■ Task directions
Your task is to transcribe the entries below exactly, beginning with the line containing "Go to previous" and ending with the final line, and to add nothing else.

:: Data section ::

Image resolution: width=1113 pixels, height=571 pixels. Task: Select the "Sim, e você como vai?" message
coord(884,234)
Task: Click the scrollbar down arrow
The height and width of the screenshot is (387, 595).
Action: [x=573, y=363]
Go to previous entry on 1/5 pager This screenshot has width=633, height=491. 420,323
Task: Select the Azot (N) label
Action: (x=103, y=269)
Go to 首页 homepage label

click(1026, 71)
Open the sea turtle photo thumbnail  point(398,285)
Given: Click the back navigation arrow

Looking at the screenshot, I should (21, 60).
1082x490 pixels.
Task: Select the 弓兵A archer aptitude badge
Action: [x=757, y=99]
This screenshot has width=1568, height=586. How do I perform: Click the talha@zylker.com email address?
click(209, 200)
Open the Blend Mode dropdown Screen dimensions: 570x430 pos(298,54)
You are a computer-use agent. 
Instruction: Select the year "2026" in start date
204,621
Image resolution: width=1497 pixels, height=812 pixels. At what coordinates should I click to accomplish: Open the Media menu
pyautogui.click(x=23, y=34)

:::

■ Result of the exercise
Go to previous entry on 1/5 pager This screenshot has width=633, height=491. 420,323
Task: Select the Azot (N) label
Action: (x=103, y=269)
Go to 首页 homepage label

click(1026, 71)
Open the sea turtle photo thumbnail  point(398,285)
Given: Click the back navigation arrow

Looking at the screenshot, I should (21, 60).
1082x490 pixels.
Task: Select the 弓兵A archer aptitude badge
Action: [x=757, y=99]
This screenshot has width=1568, height=586. How do I perform: Click the talha@zylker.com email address?
click(209, 200)
Open the Blend Mode dropdown Screen dimensions: 570x430 pos(298,54)
You are a computer-use agent. 
Instruction: Select the year "2026" in start date
204,621
Image resolution: width=1497 pixels, height=812 pixels. At what coordinates should I click to accomplish: Open the Media menu
pyautogui.click(x=23, y=34)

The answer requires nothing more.